## Page extract

For 14 years straight, Skoufis speaks with O’Neill students

James Skoufis

Originally published in The News of the Highlands on .
State Senator James Skoufis speaks to a group of O’Neill High School seniors on April 24.

Back in 2012, O’Neill High School Social Studies teacher Jorma Tompuri got an out-of-the-blue email from a young New York State assemblyman named James Skoufis.

“He asked me if I’d like him to come in and talk with my classes, I said yes, and 14 years later … here we are again,” Tompuri told his fourth period SUPA class last week as Skoufis arrived in the school library to talk with them. “Even during the remote COVID days, James stil met with us.”

The topic last week was ‘state government and the budget’. The meeting had been delayed once as Skoufis was at the State Capital working on the state’s $260 billion budget; at press time this week, it was still being worked on.

Skoufis began his conversation with the students by noting that he first served in the State Assembly, but has been in the Senate for the past eight years. A Democrat, he also explained to the students that while New York is perceived as “a very blue state”, “it’s not quite as blue as people think, except when it comes to presidential votes”. He explained that voters are “very willing to cross party lines” and said that he is proud many of his constituents have done so to support him. Currently, he added, the state Senate is made up of 41 Democrats and 22 Republicans.

## Problem to solve
Copy the part of the article on Skoufis's visit to O'Neill High School that begins at the words "Skoufis began his" and stops after the words "and 22 Republicans.".

## Listed entries
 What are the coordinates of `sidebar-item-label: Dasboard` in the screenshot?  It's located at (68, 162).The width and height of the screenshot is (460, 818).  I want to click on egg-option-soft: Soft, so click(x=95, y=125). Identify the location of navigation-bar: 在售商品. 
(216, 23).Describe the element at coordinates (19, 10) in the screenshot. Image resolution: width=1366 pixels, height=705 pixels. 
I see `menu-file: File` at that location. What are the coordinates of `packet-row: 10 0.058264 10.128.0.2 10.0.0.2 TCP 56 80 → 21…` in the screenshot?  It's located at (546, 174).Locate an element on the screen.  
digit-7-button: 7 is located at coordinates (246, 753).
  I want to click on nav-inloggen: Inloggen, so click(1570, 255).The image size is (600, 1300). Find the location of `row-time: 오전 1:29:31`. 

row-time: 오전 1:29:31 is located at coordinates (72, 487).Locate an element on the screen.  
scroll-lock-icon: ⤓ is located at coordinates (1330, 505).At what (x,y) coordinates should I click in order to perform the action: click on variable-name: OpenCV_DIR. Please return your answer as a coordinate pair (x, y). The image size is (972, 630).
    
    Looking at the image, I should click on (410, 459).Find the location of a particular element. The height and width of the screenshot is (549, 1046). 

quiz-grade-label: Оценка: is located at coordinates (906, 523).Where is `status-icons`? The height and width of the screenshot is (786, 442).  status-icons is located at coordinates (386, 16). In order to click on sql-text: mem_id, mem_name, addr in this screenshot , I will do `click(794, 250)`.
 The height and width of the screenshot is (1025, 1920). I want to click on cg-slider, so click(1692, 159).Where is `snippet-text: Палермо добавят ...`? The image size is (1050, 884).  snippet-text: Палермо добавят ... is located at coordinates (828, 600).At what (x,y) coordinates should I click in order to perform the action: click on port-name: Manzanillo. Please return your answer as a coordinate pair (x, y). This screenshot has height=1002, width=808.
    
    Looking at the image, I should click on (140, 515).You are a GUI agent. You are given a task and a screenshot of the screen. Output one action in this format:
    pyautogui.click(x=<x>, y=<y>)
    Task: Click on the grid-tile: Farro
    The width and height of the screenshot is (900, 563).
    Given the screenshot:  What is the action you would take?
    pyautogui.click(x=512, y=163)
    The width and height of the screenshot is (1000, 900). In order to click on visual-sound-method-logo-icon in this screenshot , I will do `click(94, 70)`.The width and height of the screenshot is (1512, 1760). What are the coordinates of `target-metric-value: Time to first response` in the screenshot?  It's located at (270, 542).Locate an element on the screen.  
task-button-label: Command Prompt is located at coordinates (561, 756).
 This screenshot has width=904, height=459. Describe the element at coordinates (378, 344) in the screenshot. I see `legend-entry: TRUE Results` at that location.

## Output
Skoufis began his conversation with the students by noting that he first served in the State Assembly, but has been in the Senate for the past eight years. A Democrat, he also explained to the students that while New York is perceived as “a very blue state”, “it’s not quite as blue as people think, except when it comes to presidential votes”. He explained that voters are “very willing to cross party lines” and said that he is proud many of his constituents have done so to support him. Currently, he added, the state Senate is made up of 41 Democrats and 22 Republicans.